*Task requirements*. In the listing below, copy verbatim the lines beginning with the one containing "Given: Click the" and ending with the one containing "Looking at the screenshot, I should pos(371,328).", including both of those lines. Omit the pictures from your copy.

Rows from a dataset:
• • • • • • •

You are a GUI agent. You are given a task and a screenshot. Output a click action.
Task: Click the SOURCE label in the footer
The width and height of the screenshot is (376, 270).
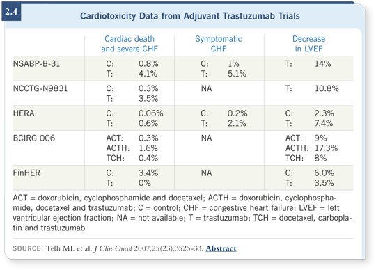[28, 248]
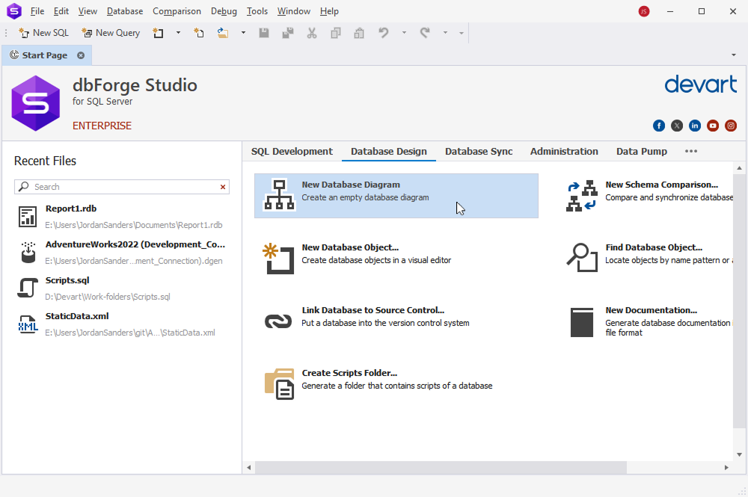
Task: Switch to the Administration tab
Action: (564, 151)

• • • • • • •

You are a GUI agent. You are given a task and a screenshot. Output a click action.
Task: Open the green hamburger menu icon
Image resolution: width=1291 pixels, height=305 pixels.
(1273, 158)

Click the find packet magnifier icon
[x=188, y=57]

• • • • • • •

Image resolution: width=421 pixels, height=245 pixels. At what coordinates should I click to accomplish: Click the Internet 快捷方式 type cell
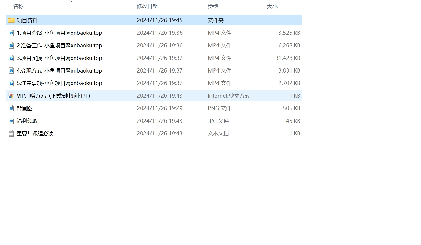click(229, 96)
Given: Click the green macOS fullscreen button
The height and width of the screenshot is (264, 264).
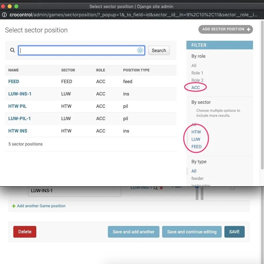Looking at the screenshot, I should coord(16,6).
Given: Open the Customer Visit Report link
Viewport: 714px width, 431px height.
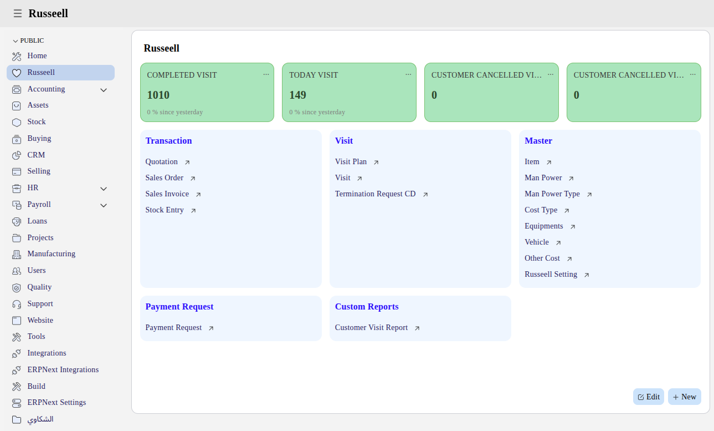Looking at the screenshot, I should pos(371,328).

• • • • • • •

*Output of the exercise*.
Given: Click the green macOS fullscreen button
The height and width of the screenshot is (264, 264).
Looking at the screenshot, I should coord(16,6).
Given: Open the Customer Visit Report link
Viewport: 714px width, 431px height.
Looking at the screenshot, I should pos(371,328).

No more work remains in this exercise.